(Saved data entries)
-*-

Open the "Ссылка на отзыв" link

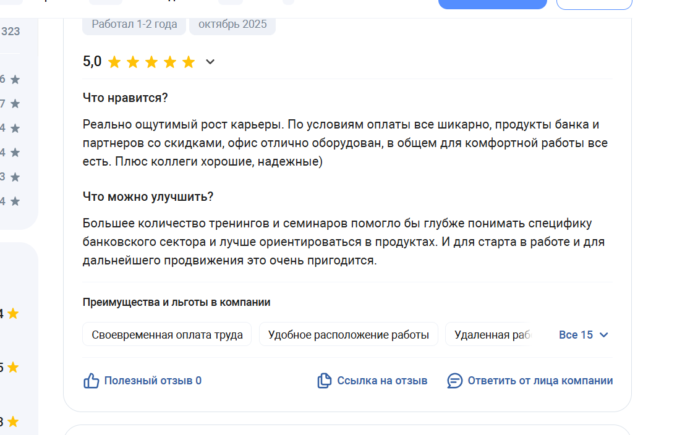coord(382,381)
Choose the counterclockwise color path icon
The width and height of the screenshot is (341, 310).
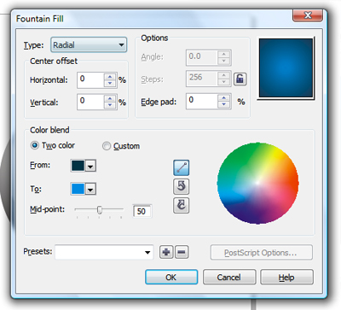click(182, 186)
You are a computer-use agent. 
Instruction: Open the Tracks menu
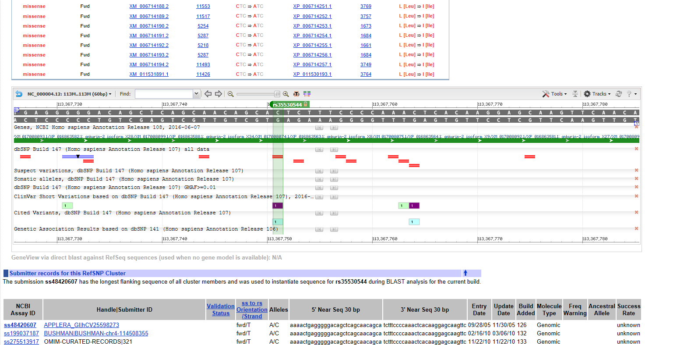597,94
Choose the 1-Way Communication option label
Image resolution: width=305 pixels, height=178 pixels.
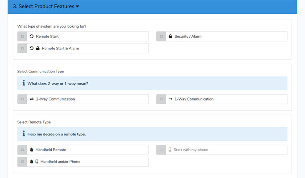pyautogui.click(x=194, y=99)
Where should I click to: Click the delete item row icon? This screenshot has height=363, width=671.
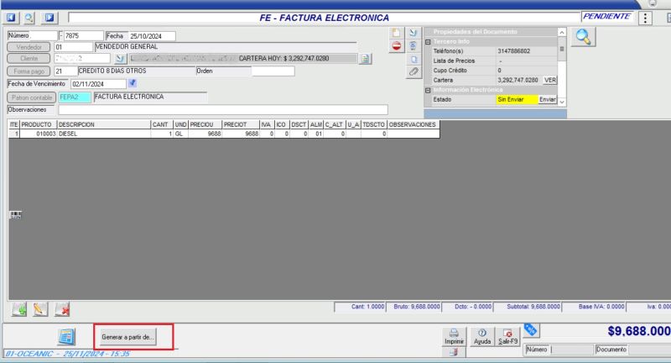tap(62, 310)
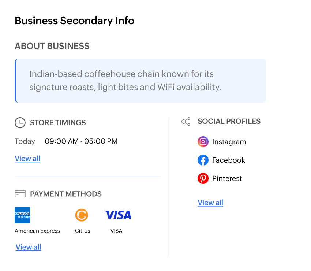
Task: Open the Facebook profile text link
Action: click(228, 160)

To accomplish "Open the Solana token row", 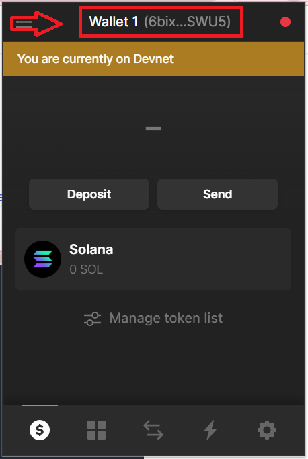I will 153,259.
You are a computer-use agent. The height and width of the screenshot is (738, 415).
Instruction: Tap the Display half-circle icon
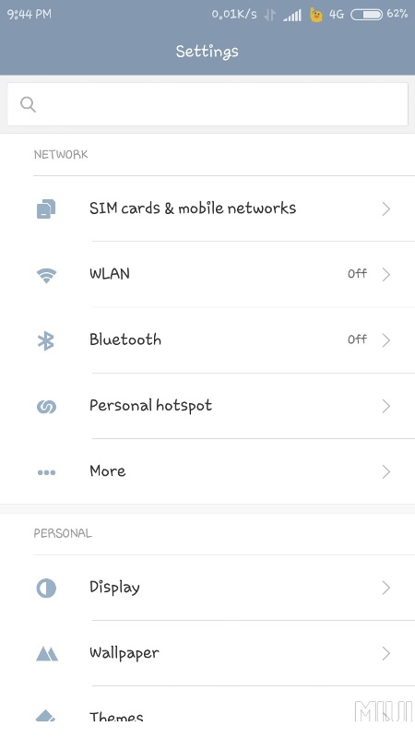coord(46,589)
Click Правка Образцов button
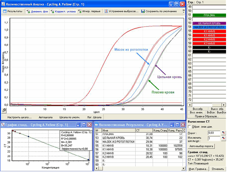Viewport: 228px width, 173px height. [207, 116]
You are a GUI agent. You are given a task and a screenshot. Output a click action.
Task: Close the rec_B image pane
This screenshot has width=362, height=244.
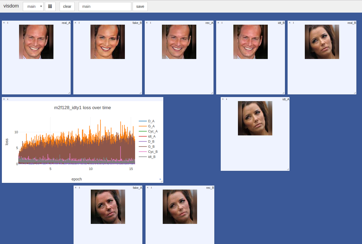coord(148,188)
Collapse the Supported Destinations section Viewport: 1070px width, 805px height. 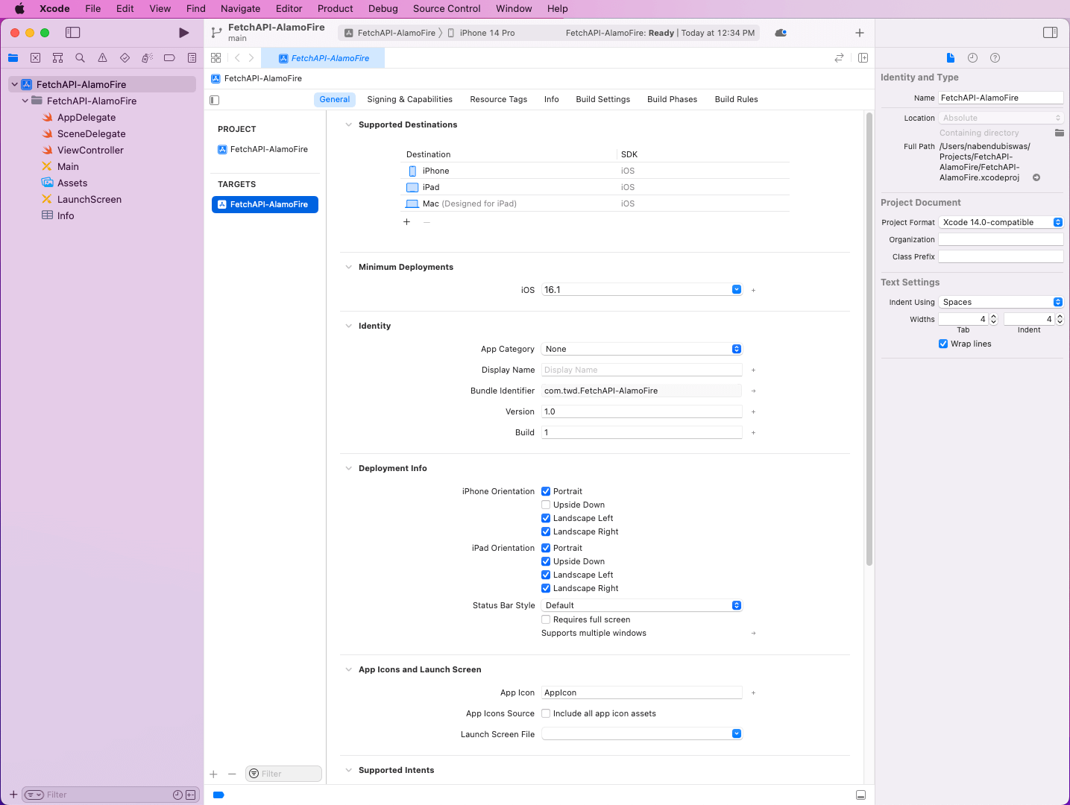[348, 124]
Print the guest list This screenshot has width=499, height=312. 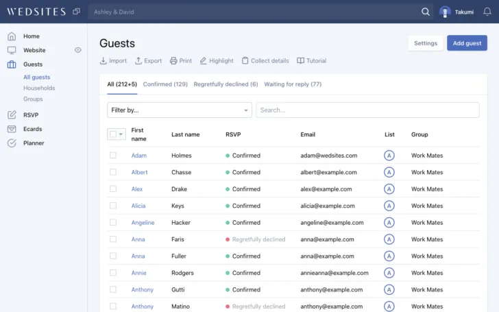pyautogui.click(x=181, y=61)
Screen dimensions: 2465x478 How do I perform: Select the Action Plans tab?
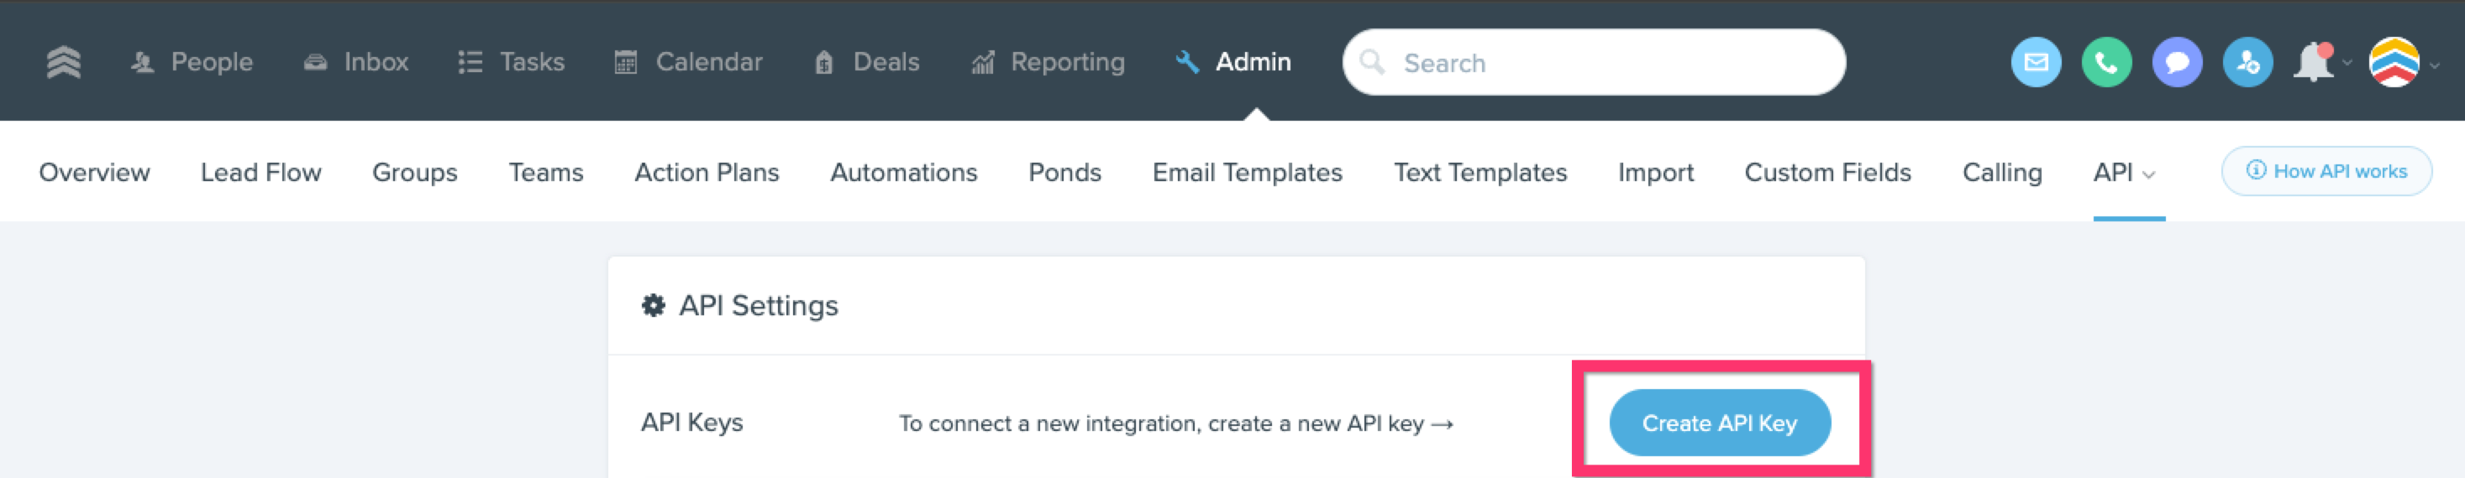706,173
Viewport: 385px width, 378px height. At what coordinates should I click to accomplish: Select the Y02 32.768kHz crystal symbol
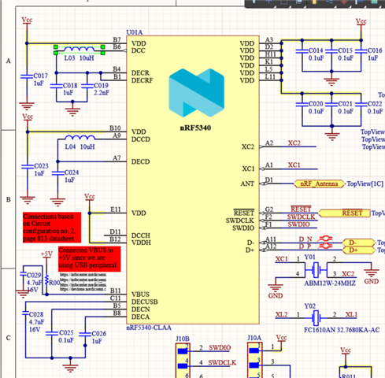(x=317, y=317)
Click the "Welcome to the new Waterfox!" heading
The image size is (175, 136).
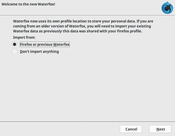click(x=28, y=4)
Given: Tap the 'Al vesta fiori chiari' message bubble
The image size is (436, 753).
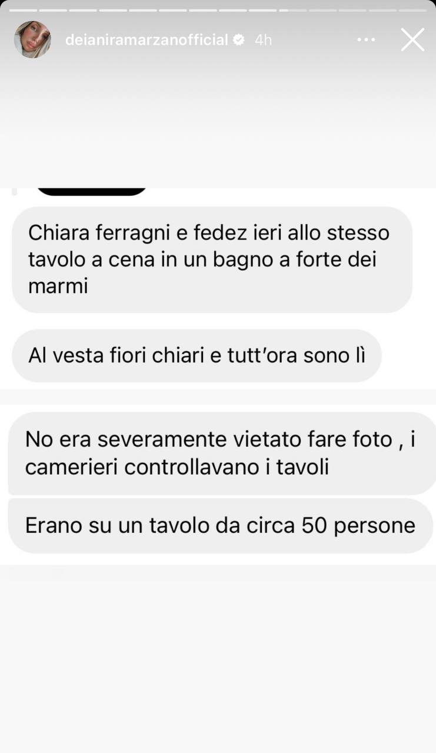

-*-

Exercise goal: Looking at the data above, show all lines where the word "Choose" occurs.

Finished exercise:
Choose the counterclockwise color path icon
Choose the 1-Way Communication option label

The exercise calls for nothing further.